• _Work item_: Your job is to return every line of the listing holding the string "will".

• _Data supplied_:
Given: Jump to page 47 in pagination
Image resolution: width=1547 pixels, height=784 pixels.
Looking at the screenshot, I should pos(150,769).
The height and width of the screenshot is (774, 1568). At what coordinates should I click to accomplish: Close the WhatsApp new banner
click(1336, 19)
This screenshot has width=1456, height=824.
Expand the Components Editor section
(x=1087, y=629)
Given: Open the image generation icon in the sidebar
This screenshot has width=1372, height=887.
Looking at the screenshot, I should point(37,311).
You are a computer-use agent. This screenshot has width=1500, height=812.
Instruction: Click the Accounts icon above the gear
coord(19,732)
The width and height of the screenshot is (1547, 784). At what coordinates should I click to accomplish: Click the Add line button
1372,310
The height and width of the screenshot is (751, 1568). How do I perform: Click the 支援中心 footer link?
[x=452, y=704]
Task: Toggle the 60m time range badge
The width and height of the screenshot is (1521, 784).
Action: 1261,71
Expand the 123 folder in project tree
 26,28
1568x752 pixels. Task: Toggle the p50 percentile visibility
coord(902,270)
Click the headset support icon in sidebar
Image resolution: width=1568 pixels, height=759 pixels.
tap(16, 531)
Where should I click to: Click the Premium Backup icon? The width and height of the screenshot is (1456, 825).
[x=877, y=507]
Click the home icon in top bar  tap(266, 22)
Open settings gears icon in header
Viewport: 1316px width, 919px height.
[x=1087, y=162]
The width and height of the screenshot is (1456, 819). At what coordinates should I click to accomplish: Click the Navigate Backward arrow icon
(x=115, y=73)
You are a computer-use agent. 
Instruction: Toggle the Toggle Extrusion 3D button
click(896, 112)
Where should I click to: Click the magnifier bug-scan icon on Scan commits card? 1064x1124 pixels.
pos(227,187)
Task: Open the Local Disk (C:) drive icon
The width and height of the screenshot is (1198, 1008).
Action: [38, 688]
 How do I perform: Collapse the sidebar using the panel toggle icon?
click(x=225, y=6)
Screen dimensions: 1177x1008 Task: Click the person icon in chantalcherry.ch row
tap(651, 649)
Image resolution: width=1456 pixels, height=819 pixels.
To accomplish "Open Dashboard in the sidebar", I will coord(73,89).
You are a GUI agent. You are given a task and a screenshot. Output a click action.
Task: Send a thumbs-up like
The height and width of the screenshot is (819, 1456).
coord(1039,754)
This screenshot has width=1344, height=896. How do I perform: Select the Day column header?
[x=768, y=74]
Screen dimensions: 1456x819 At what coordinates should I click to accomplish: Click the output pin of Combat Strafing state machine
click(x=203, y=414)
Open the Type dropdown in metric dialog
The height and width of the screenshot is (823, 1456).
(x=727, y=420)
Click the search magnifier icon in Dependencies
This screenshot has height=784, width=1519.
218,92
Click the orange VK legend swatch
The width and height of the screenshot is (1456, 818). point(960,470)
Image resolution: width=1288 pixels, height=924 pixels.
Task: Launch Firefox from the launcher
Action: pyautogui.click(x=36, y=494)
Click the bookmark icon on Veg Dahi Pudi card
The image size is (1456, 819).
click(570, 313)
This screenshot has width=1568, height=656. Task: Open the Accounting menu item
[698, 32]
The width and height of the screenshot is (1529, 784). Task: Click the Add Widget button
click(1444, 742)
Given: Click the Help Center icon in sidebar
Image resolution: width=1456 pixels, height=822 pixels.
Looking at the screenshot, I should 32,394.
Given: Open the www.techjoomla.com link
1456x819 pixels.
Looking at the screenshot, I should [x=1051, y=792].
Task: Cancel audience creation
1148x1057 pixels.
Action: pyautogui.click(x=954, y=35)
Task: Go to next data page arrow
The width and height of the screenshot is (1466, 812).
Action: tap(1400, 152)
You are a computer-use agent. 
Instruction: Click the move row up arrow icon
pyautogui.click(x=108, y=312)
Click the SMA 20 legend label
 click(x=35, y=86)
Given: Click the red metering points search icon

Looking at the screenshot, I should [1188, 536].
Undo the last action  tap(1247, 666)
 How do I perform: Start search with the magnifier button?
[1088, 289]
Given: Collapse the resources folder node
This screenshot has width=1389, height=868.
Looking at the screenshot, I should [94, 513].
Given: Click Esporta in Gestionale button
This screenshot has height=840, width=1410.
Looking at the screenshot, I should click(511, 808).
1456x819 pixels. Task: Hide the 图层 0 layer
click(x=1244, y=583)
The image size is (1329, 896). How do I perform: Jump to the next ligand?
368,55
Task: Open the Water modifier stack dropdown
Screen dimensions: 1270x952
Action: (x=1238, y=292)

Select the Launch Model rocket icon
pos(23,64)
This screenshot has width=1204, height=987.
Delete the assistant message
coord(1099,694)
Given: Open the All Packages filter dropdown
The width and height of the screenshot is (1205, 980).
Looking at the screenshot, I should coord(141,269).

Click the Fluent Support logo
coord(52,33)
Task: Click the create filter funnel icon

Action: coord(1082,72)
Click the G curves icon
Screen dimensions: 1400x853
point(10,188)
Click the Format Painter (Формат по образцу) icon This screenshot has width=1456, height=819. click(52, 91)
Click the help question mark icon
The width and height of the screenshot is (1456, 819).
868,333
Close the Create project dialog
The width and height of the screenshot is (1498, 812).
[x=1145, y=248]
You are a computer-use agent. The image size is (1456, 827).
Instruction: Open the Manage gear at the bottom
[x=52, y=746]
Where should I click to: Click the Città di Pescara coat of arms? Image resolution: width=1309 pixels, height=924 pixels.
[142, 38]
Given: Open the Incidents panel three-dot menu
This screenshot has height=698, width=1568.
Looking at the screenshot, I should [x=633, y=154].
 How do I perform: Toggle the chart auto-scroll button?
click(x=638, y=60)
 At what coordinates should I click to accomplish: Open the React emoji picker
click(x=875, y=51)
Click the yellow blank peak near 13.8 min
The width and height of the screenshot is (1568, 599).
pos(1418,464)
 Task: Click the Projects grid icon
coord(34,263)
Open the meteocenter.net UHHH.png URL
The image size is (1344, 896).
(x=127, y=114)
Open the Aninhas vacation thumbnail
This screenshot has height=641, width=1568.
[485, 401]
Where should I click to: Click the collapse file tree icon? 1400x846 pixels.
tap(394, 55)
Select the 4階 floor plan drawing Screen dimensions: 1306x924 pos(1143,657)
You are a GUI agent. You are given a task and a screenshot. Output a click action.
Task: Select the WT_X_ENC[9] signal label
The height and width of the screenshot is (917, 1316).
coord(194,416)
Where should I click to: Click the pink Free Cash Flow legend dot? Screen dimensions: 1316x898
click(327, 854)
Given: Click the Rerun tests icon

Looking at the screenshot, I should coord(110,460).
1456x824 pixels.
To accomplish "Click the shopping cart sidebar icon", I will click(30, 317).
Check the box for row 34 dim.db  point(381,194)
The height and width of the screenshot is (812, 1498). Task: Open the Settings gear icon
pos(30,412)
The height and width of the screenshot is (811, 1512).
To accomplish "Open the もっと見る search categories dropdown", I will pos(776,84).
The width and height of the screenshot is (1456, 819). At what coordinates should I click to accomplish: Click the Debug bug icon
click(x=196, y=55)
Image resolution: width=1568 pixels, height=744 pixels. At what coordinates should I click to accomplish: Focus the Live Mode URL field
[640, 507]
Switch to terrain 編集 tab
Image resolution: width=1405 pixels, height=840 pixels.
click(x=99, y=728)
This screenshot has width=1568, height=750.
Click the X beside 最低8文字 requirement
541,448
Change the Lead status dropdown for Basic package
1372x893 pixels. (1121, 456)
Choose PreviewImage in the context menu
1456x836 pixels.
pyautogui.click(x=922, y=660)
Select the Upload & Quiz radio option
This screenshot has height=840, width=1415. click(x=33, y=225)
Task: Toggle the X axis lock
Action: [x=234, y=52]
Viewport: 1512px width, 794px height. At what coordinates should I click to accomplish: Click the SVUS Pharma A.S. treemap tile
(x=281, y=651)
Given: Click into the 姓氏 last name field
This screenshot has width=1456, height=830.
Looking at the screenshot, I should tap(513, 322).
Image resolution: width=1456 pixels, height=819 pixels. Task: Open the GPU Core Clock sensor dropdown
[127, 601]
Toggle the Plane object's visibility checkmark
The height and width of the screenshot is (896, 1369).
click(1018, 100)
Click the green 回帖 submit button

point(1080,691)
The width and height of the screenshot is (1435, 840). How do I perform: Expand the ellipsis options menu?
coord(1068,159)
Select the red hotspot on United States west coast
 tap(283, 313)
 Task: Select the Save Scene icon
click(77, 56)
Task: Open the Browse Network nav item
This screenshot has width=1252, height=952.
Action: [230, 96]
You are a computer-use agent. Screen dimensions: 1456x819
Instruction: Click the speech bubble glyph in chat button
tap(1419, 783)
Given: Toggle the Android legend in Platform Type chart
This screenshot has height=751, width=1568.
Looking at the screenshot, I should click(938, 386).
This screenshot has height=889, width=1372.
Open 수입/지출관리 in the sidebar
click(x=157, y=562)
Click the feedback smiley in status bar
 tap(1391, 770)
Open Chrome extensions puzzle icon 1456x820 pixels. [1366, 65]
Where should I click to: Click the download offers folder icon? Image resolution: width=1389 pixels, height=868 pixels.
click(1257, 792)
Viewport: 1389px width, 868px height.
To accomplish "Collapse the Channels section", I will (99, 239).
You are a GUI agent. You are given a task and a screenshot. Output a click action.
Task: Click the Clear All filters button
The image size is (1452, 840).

• _Answer space_:
To accomplish "Open Dashboard in the sidebar", I will coord(73,89).
To accomplish "Click the shopping cart sidebar icon", I will click(30, 317).
To accomplish "Open the もっと見る search categories dropdown", I will pos(776,84).
To accomplish "Collapse the Channels section", I will (99, 239).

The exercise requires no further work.